= Your instructions =
As you look over the data below, please find each line where the word "Given" appears, then copy it.
** Opening Material to process block **
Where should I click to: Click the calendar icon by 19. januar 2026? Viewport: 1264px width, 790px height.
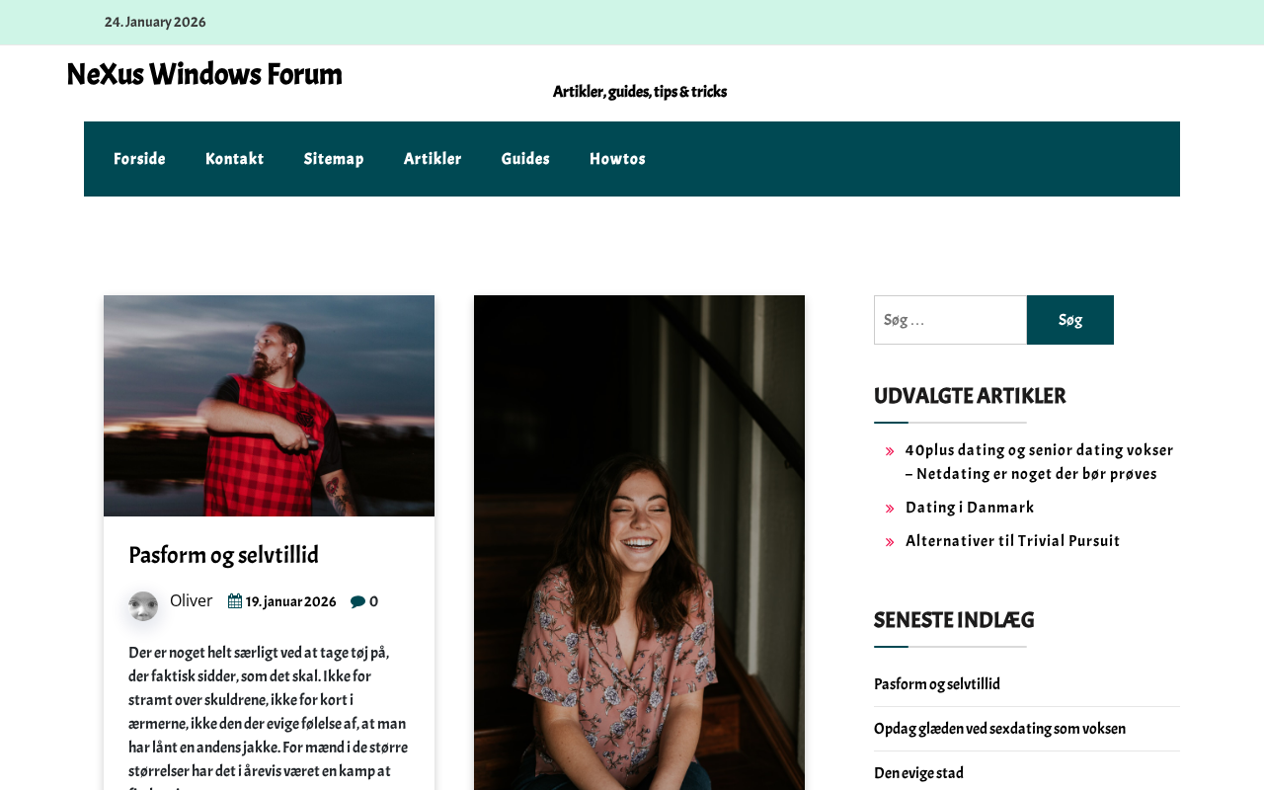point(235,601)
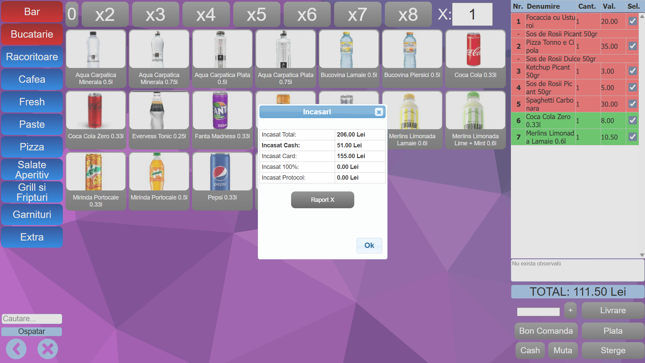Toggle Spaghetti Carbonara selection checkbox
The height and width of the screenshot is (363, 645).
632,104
** Closing Material to process block **
** Opening Material to process block **
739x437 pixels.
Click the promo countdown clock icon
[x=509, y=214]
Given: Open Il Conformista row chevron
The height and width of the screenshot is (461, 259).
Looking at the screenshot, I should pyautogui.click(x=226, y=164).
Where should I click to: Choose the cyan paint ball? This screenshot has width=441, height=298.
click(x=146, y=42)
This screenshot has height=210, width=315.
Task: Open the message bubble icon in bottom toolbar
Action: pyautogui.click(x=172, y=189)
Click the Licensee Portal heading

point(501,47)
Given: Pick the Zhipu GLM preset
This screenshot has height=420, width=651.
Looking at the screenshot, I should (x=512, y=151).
** Closing Material to process block **
** Opening Material to process block **
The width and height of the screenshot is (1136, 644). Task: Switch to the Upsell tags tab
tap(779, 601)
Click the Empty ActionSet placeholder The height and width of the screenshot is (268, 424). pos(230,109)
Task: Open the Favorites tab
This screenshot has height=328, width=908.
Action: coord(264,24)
** Closing Material to process block **
= Exercise output =
Given: Open Il Conformista row chevron
Given: Pick the Zhipu GLM preset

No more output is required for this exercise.